What the task requires:
Write out, word for word, the passage of the retreat announcement below between "Or maybe you’re" and "exploration of spirituality.", inclusive.

Passage to read:
---

In Search of a Higher Power, In Search of Ourselves
“EXPLORING THE FOUR DIRECTIONS”
29-30th April 2017 Purley Quaker Meeting House
(only £50 for the weekend)
Are you in recovery and longing for a deeper connection with a Higher Power?
Or do you suffer with anxiety and wish you could experience more peace?
Perhaps you’ve been searching for a spiritual path or practice but you’re feeling lost?
Could painful experiences in your early life have stopped you from connecting with “something greater than yourself”?
Or maybe you’re just sick of busy-ness and feeling distracted, and wish you could slow down.
If you identify with any of these thoughts, then this two-day non-residential retreat at the end of April could be for you.
Limited to only six participants, this will be a gentle, creative and most of all ‘embodied’ exploration of spirituality.
We will experiment together with a body-based meditation and prayer practice I developed to help me connect with myself and with a God of my own understanding, and to cope with anxiety. The practice invites us to journey up and down, then left and right, within our physical bodies, and discover what wisdom is waiting there. On the Sunday morning we will take the basics of this practice into nature and enjoy a walking meditation together over beautiful Riddlesdown.
My name is Claire van den Bosch and I have a transpersonally oriented psychotherapy practice in London. I’ve been in addiction recovery since 2004, have been working with individual clients since 2009, am healing from c-PTSD / relational trauma, and have been spiritually seeking since I was a child, exploring Christianity (C of E, Baptist and Quaker), Buddhism, Sufism, the Hindu Advaita tradition, and many “New Age” and alternative philosophies. This workshop design draws heavily on Jungian alchemical and elemental work and gestalt methodology, as well as the ancient wisdom of the chakra system.
I would guess that 80% of the people I’ve ever worked with have spent a significant number of sessions sharing with me their longing to live somewhere other than London so they could experience peace more regularly. Some of my clients have even moved overseas to find a better quality of life. At least that’s why they said they were moving 😉
Most of us on the self-development / recovery trail have heard repeatedly that fantasy usually lies beneath the stories that we tell ourselves that start with the phrase “I’ll be happier when…”
“I’ll be happier when – I live in the countryside / by the sea / in a hut up a mountain”.

---

Given entries:
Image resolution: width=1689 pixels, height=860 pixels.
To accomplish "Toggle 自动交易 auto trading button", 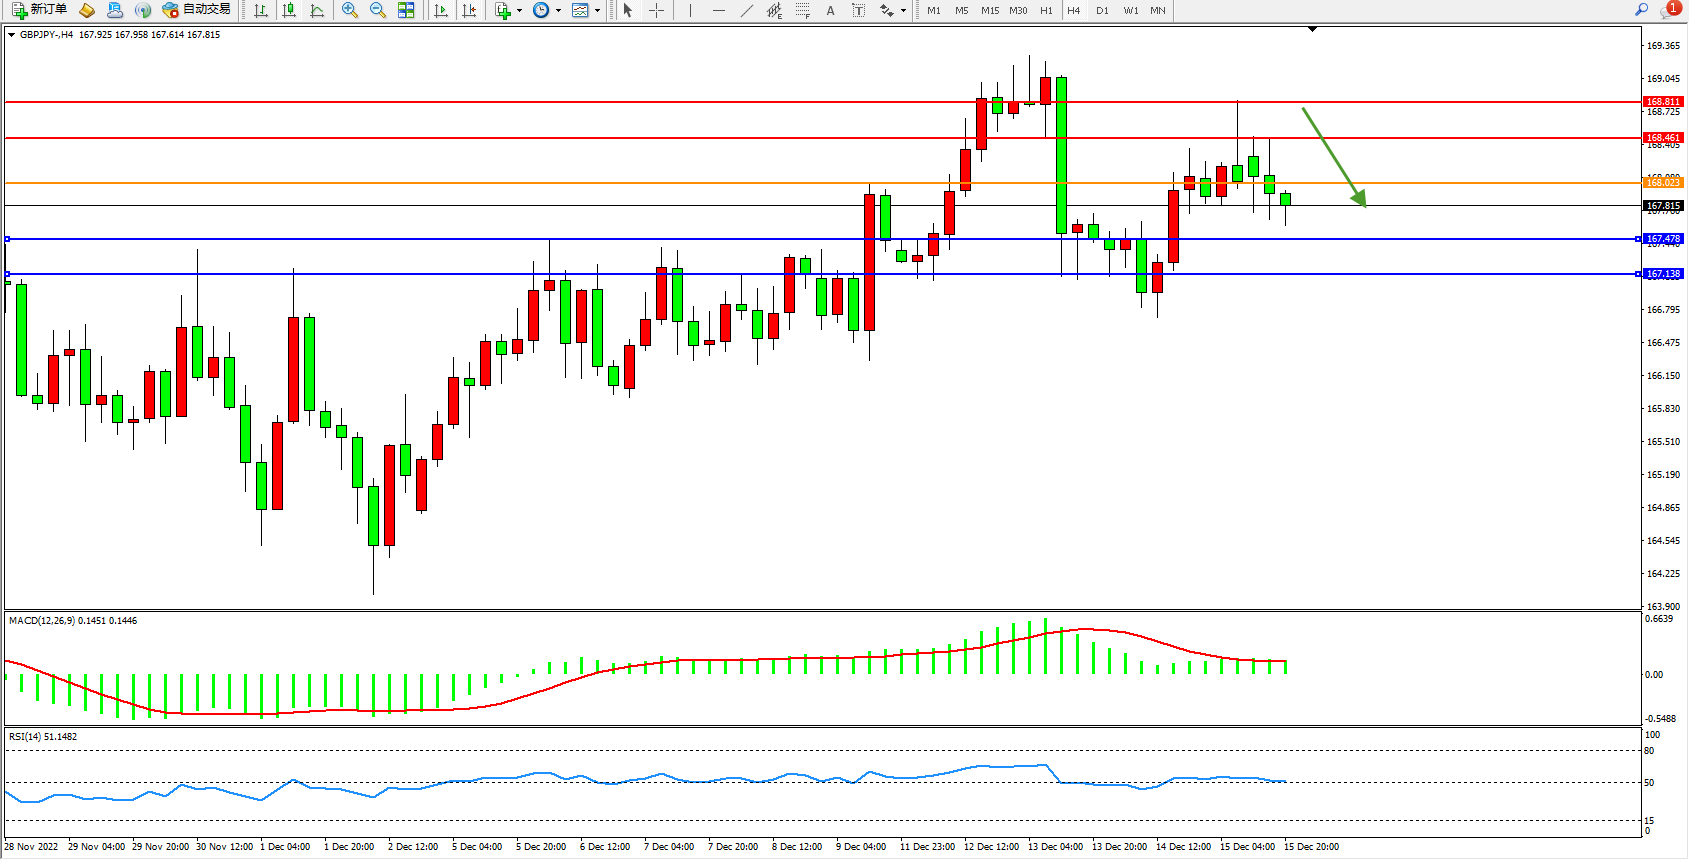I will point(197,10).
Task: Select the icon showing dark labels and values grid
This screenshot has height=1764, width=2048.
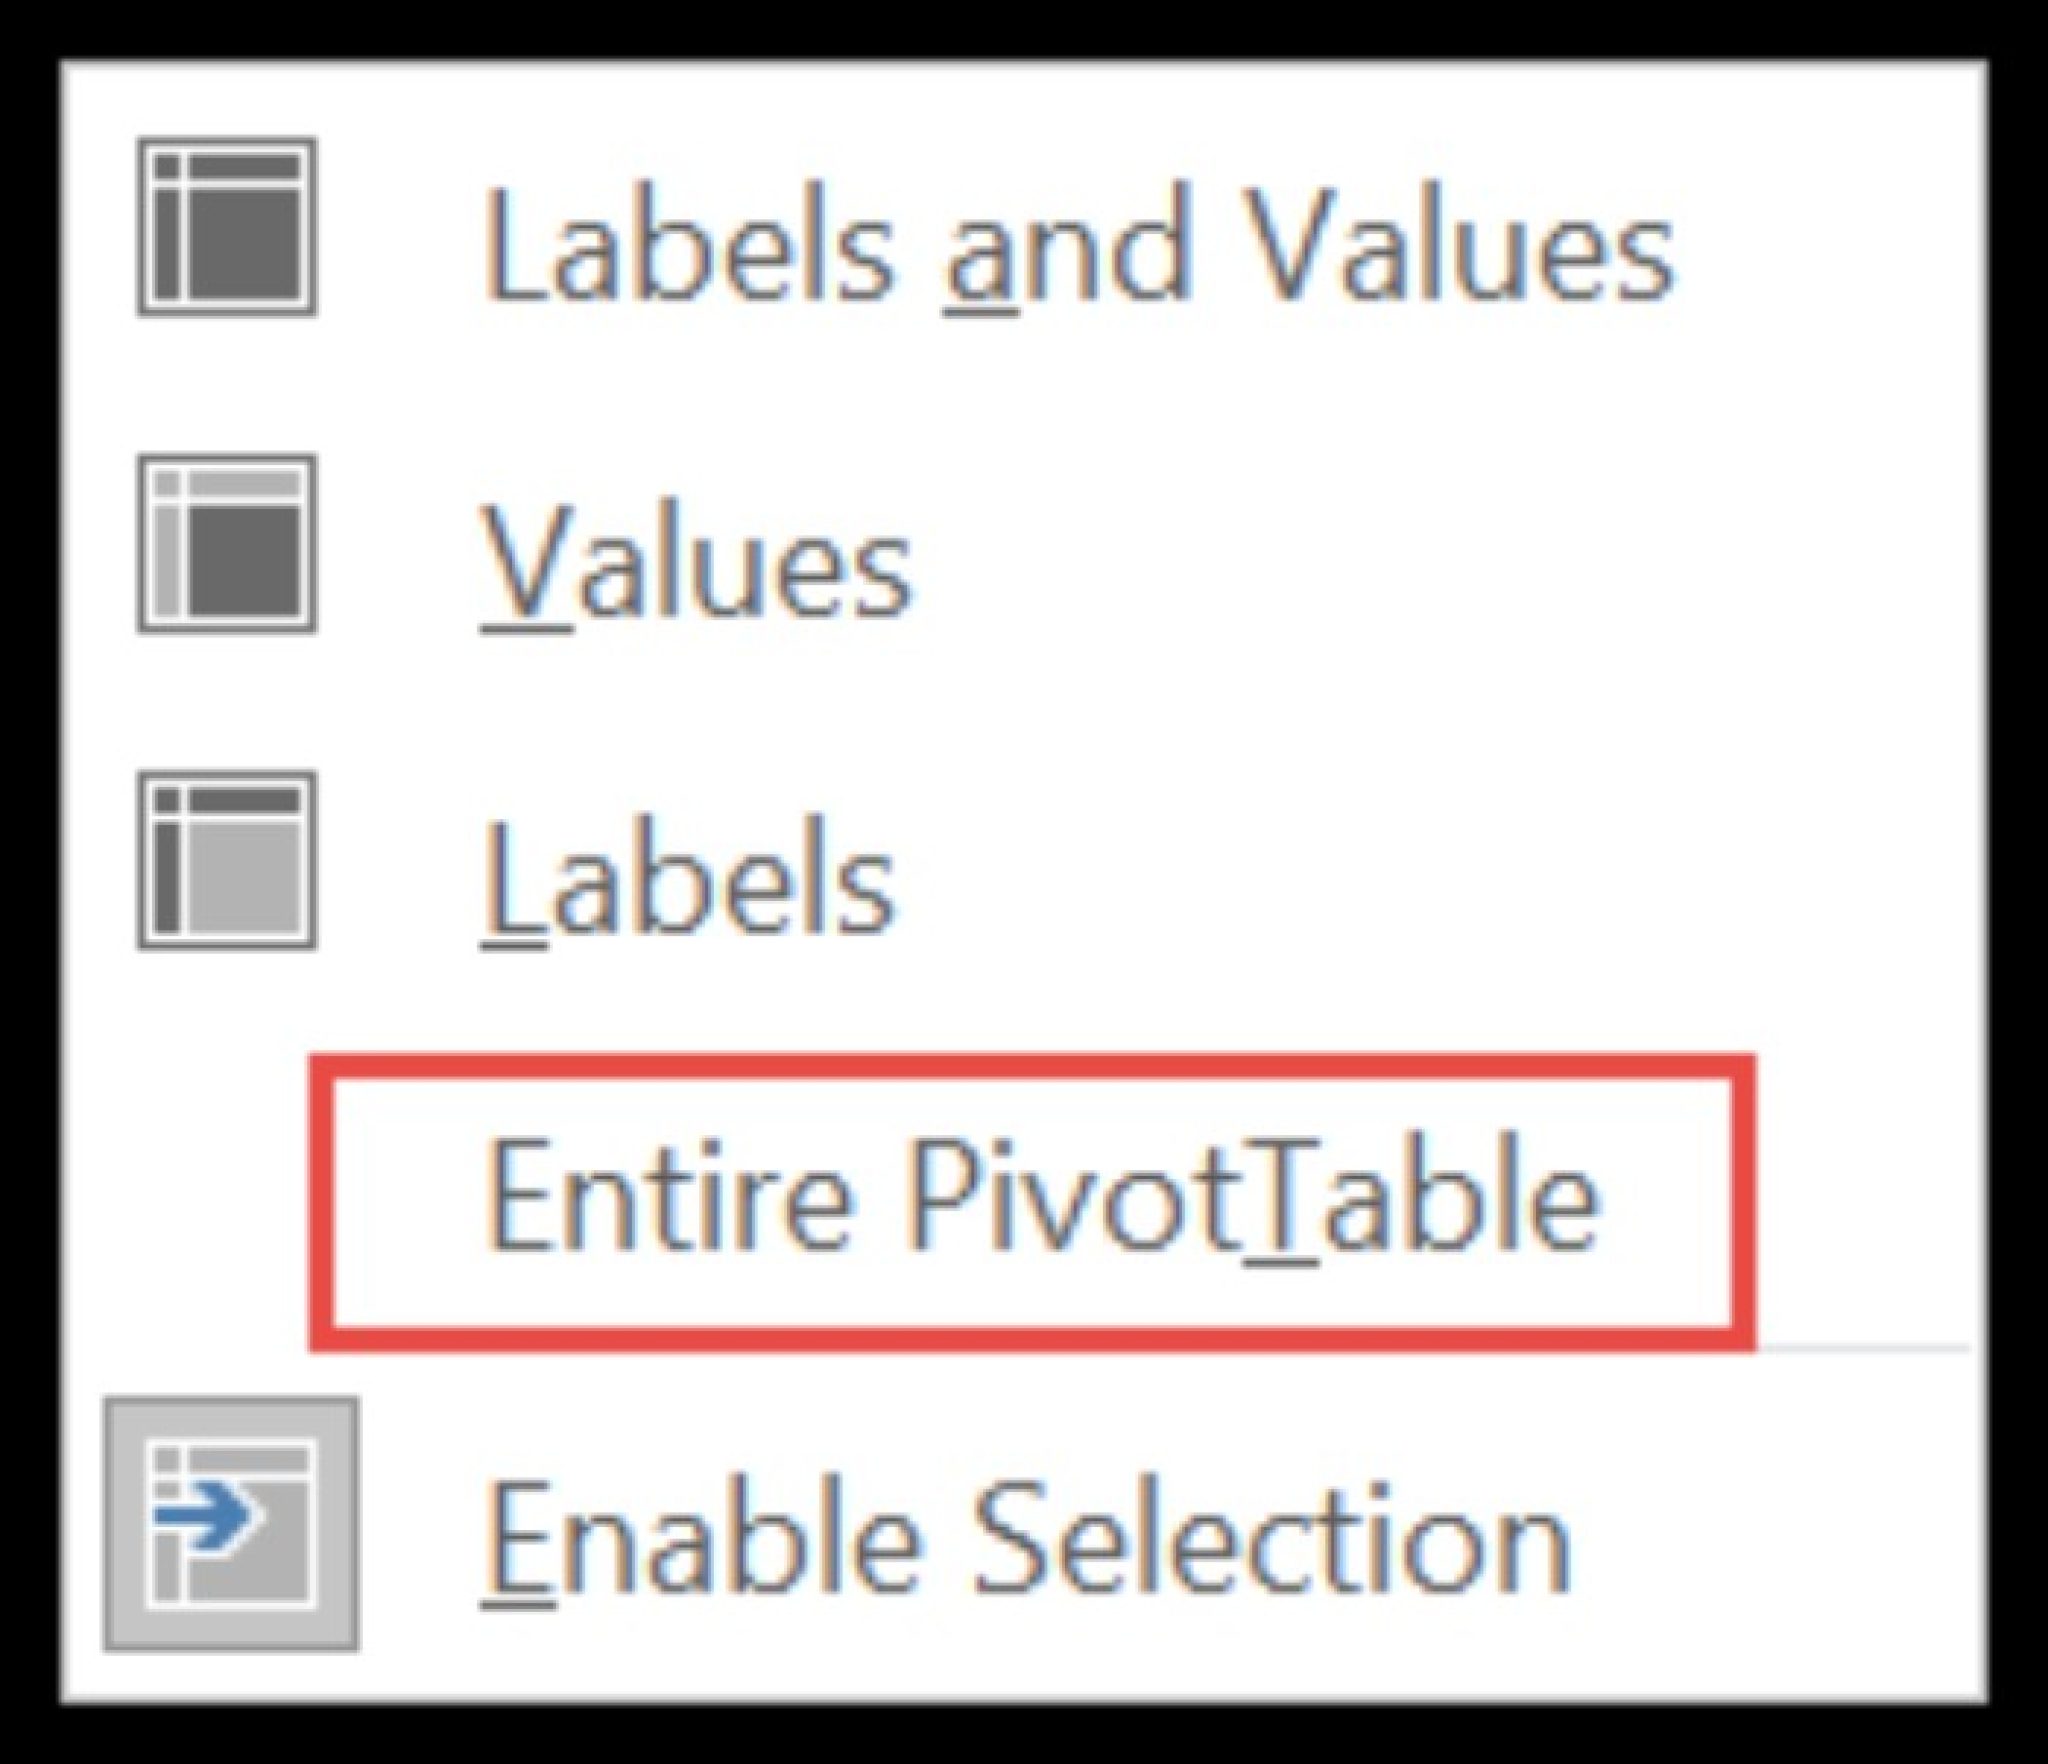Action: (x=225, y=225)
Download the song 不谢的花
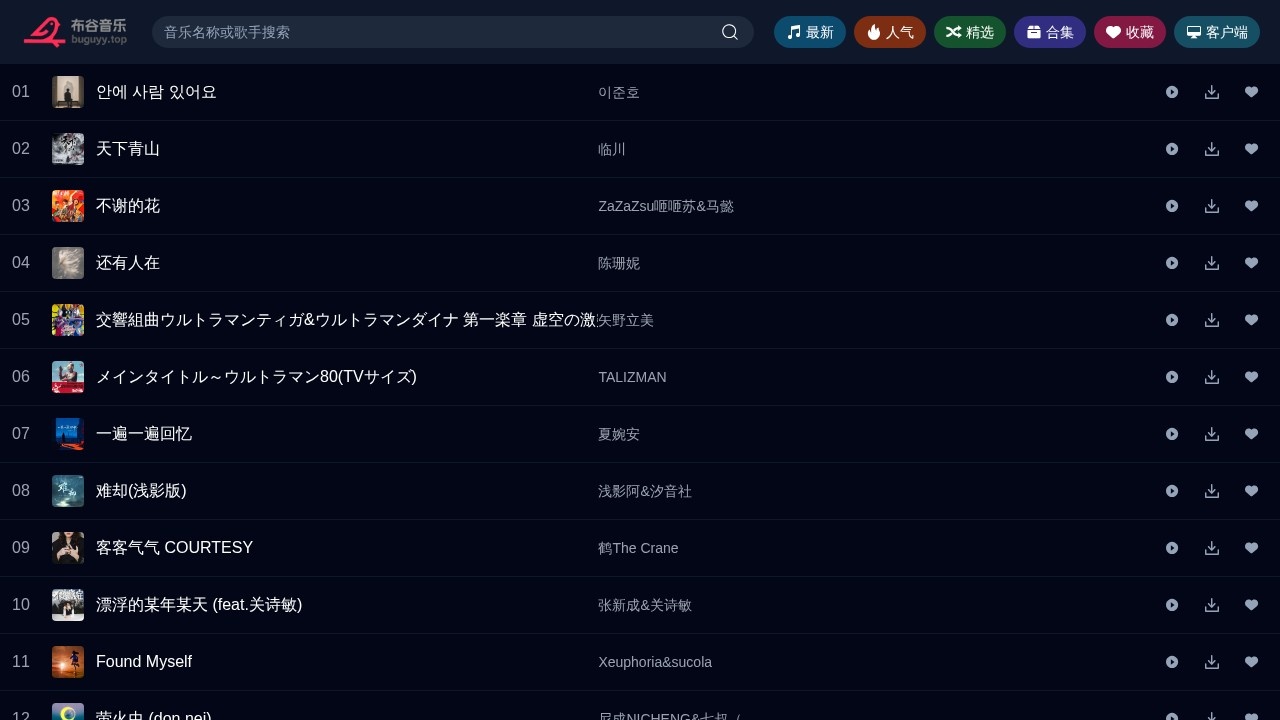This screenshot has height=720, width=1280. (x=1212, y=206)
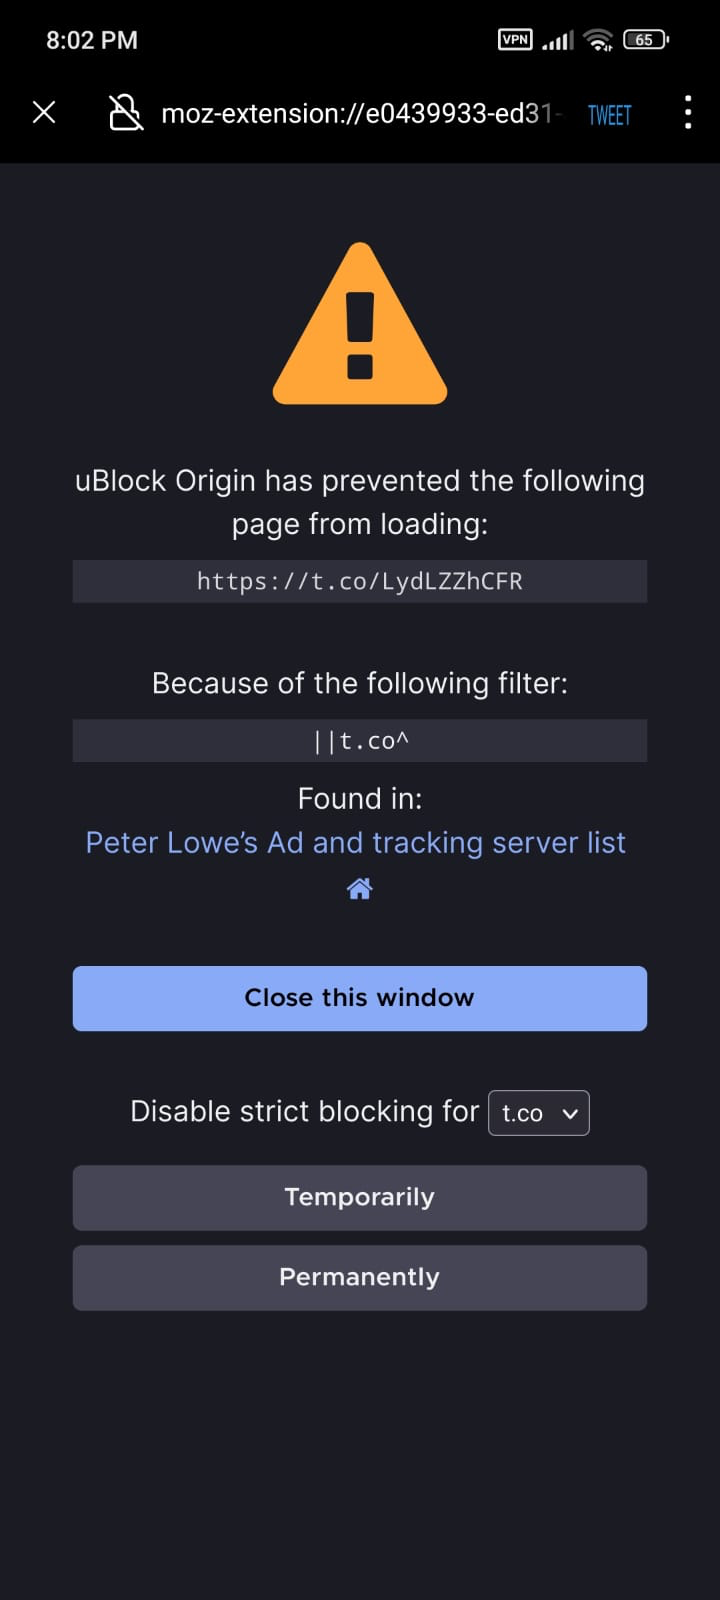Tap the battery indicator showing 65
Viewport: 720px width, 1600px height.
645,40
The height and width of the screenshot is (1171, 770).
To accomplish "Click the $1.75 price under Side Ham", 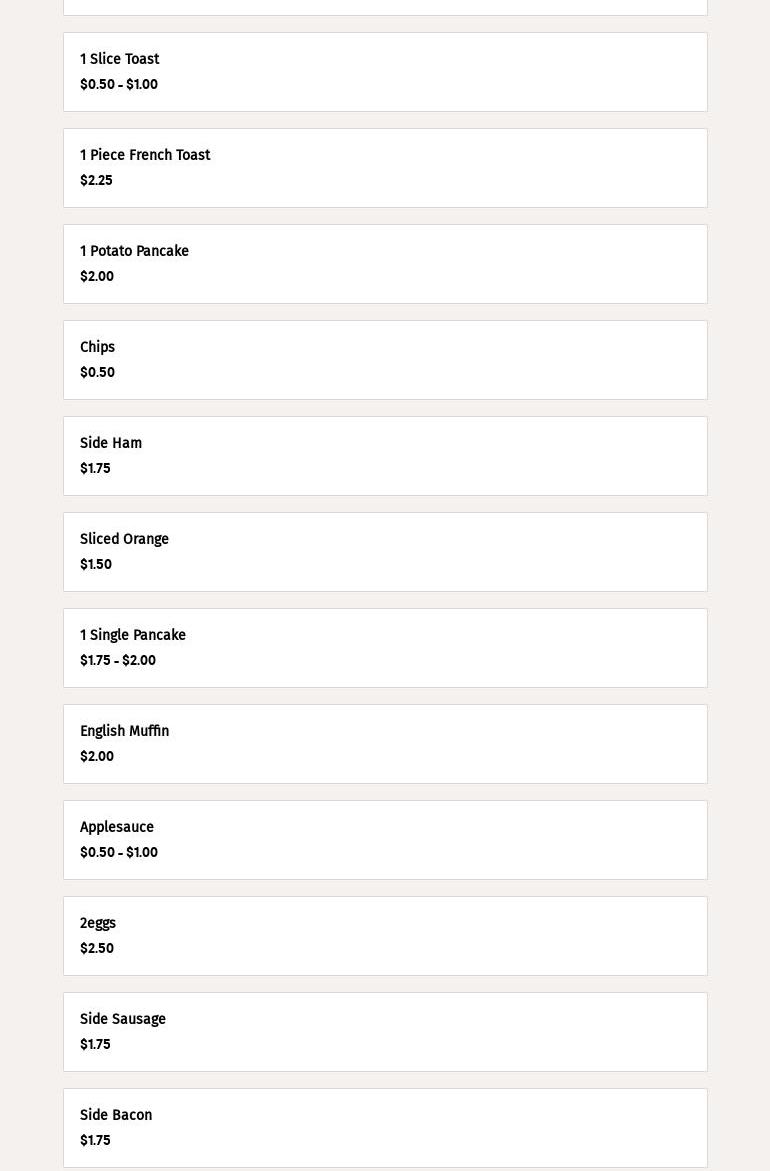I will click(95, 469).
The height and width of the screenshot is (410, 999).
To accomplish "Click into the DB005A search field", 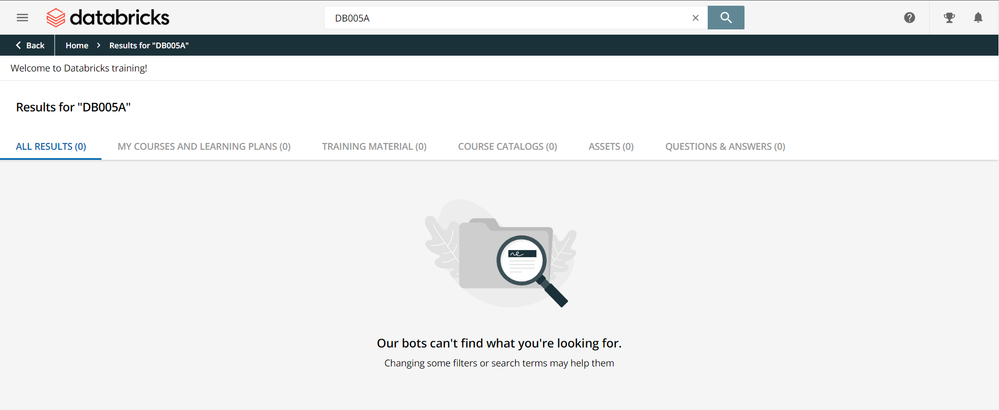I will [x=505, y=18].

---

Solution:
Or maybe you’re just sick of busy-ness and feeling distracted, and wish you could slow down.
If you identify with any of these thoughts, then this two-day non-residential retreat at the end of April could be for you.
Limited to only six participants, this will be a gentle, creative and most of all ‘embodied’ exploration of spirituality.